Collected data
= Beginning of Section =
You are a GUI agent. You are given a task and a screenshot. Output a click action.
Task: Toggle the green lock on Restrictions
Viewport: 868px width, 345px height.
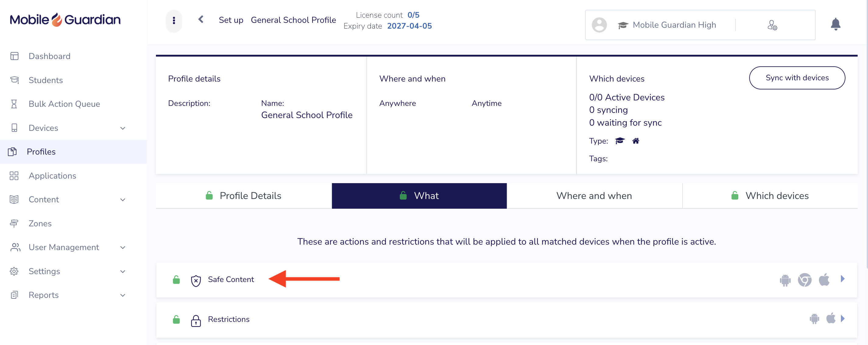[x=176, y=319]
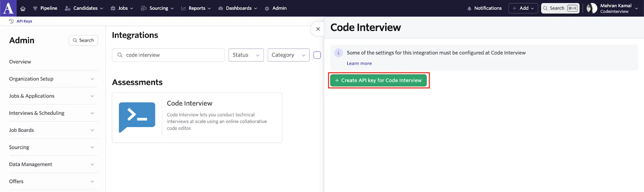Close the Code Interview side panel
The width and height of the screenshot is (644, 192).
pos(318,29)
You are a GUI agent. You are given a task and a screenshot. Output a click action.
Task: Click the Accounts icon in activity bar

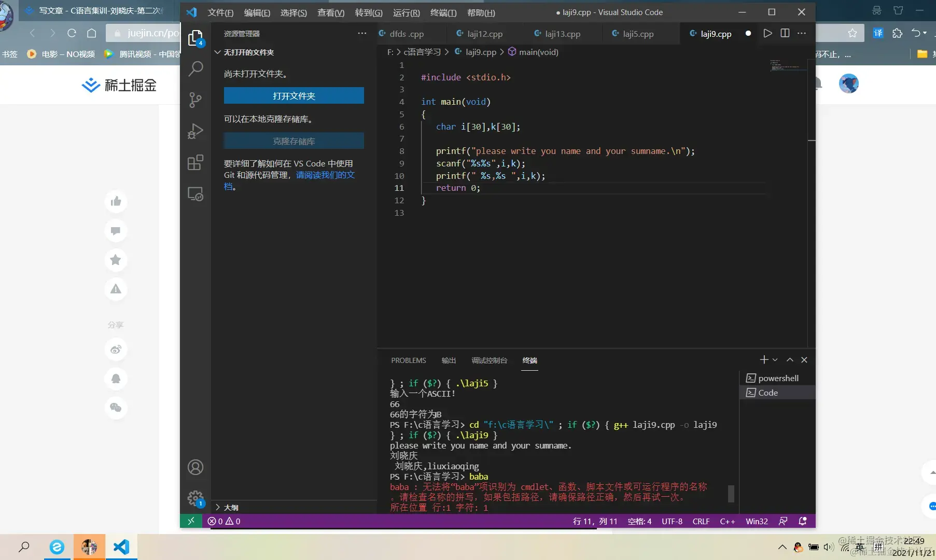point(195,467)
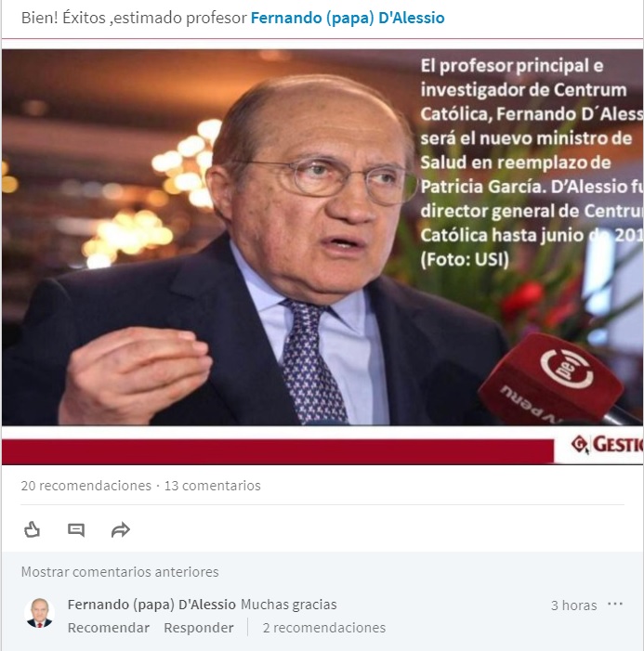
Task: Click Responder to reply to the comment
Action: click(199, 628)
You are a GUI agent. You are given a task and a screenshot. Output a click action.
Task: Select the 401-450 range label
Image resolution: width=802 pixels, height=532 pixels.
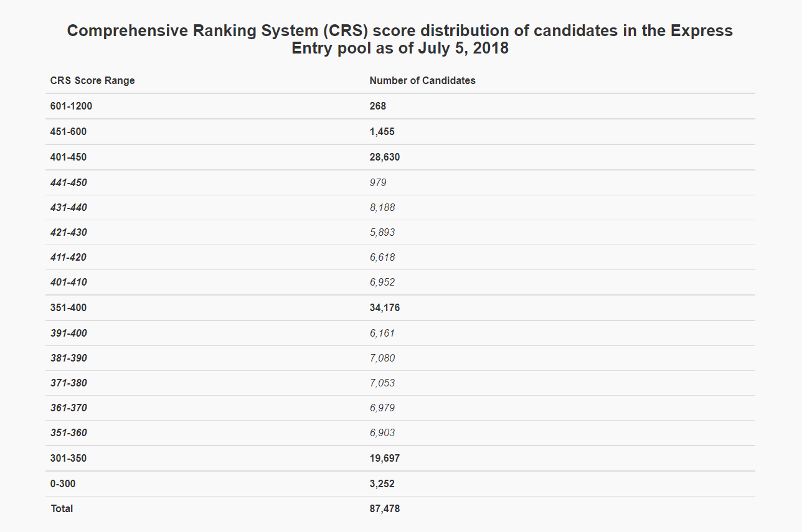click(68, 157)
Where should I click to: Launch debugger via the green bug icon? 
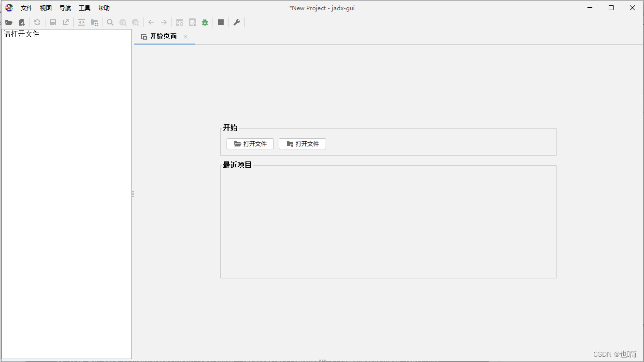tap(204, 22)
= End of Section =
* [Try it] The records above must be output exactly, except for the pictures.

* [Reply]
You are a GUI agent. You are given a task and a screenshot. Output a click action.
Task: Toggle the green lock on Restrictions
Viewport: 868px width, 345px height.
[x=176, y=319]
Close the Code Interview side panel
The width and height of the screenshot is (644, 192).
pos(318,29)
You are a GUI agent. You are given a task and a screenshot. Output a click action.
Task: Click the Accounts icon in activity bar

point(195,467)
Task: Click Responder to reply to the comment
Action: click(199, 628)
You are a GUI agent. You are given a task and a screenshot. Output a click action.
Task: Select the 401-450 range label
Image resolution: width=802 pixels, height=532 pixels.
click(68, 157)
Where should I click to: Launch debugger via the green bug icon? 
tap(204, 22)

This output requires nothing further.